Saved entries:
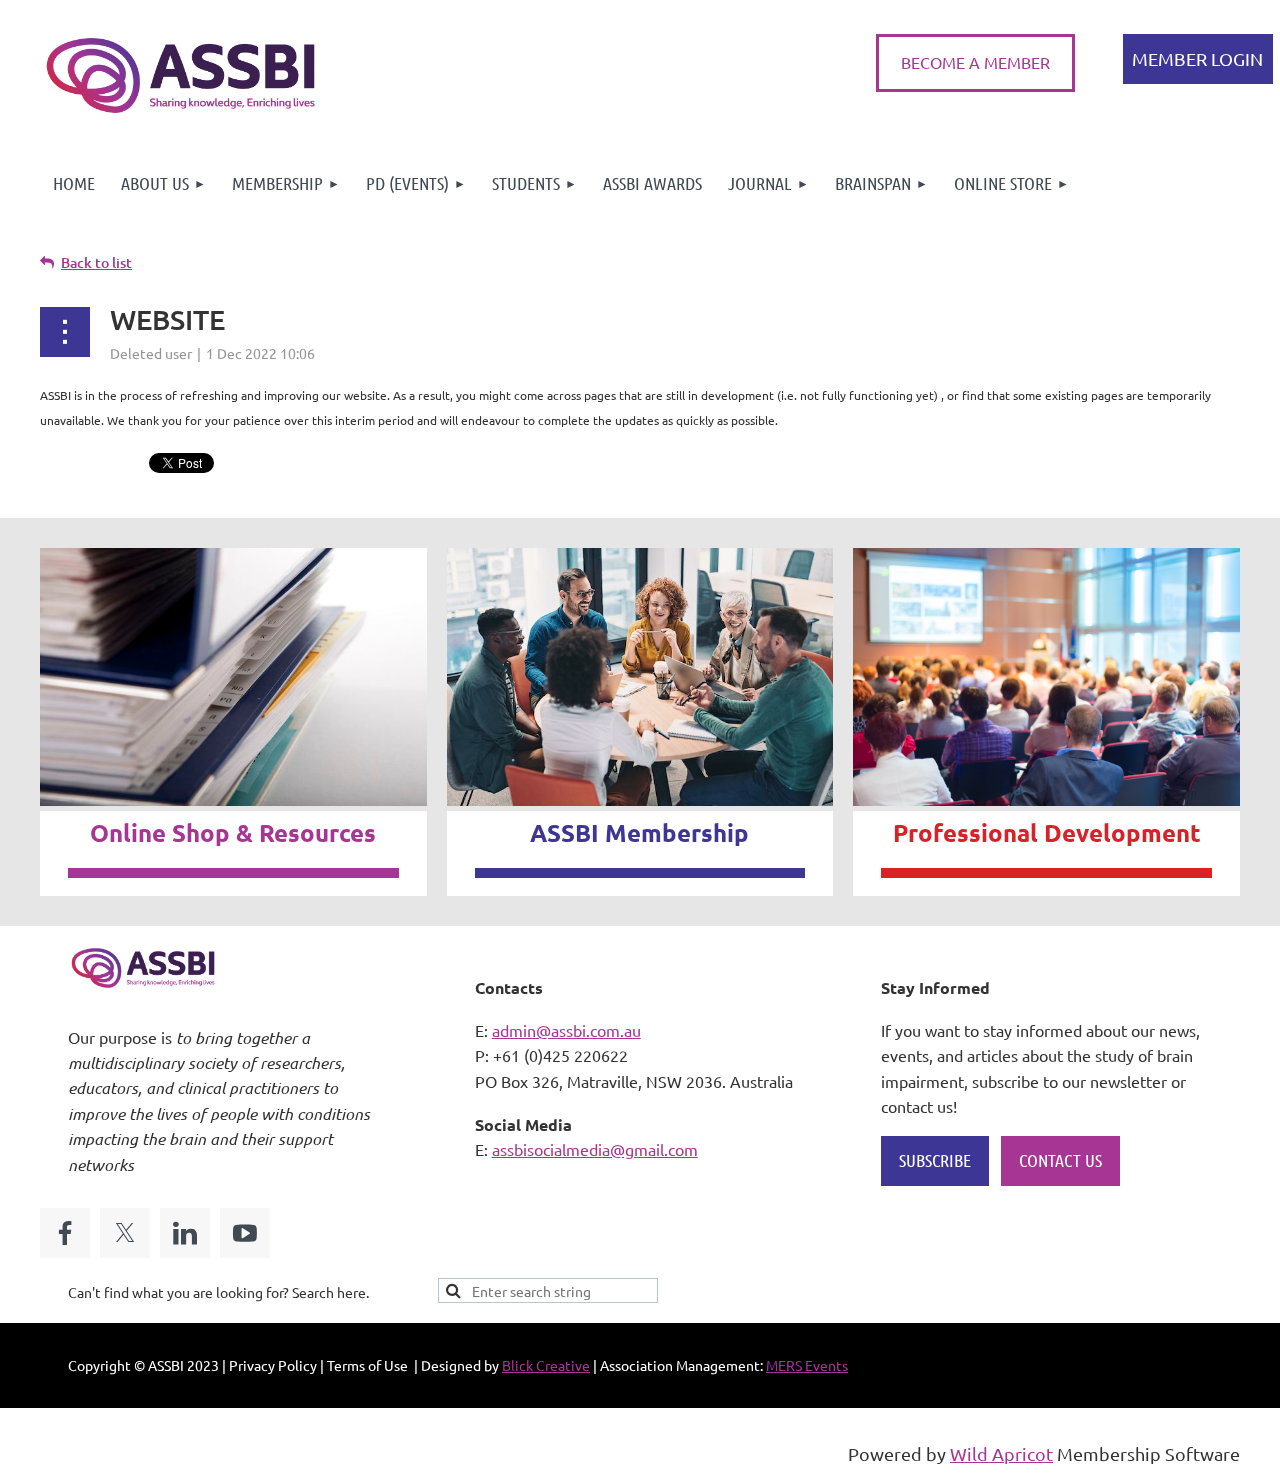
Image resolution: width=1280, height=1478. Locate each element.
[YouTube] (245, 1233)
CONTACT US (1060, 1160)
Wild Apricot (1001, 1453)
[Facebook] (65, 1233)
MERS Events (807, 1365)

...

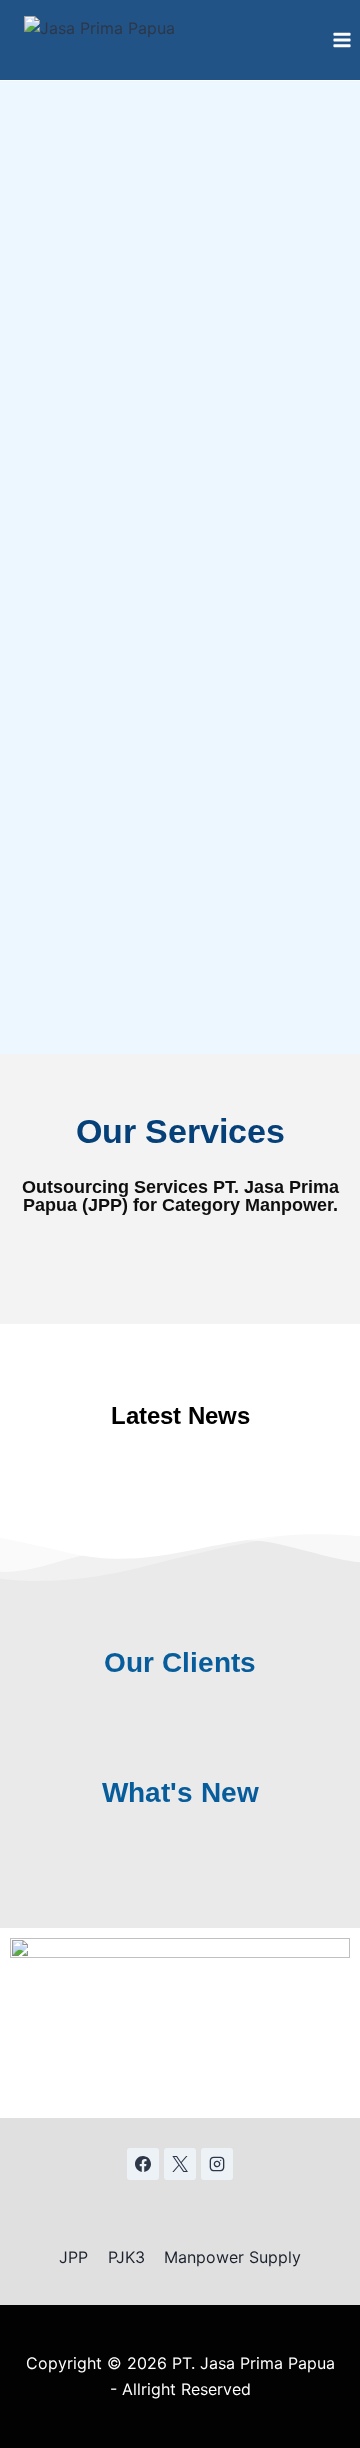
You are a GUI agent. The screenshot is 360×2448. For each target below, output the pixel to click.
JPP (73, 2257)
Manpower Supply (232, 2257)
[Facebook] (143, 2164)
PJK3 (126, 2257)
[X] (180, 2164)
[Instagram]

* * *

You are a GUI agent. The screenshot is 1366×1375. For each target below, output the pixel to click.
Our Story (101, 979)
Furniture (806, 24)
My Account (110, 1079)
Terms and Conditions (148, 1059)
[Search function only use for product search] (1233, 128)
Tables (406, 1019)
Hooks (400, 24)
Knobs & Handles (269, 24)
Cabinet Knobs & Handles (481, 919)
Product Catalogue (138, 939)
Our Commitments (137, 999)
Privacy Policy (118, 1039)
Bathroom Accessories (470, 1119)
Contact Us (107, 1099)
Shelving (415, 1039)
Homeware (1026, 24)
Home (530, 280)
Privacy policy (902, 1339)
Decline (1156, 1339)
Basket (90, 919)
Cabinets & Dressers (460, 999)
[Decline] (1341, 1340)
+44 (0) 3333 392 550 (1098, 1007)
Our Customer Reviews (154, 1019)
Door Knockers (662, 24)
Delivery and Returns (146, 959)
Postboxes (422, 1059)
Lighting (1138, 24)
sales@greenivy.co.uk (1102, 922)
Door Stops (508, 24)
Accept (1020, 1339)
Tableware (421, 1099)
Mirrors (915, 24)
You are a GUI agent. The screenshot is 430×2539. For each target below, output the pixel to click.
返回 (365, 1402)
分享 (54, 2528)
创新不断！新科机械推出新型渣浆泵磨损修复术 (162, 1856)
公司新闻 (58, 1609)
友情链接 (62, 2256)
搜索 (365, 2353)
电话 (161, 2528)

=== EXERCISE BRIEF ===
Read the lines above. Gather those in which the string "Knobs" is found.

=== TASK RESPONSE ===
Knobs & Handles (269, 24)
Cabinet Knobs & Handles (481, 919)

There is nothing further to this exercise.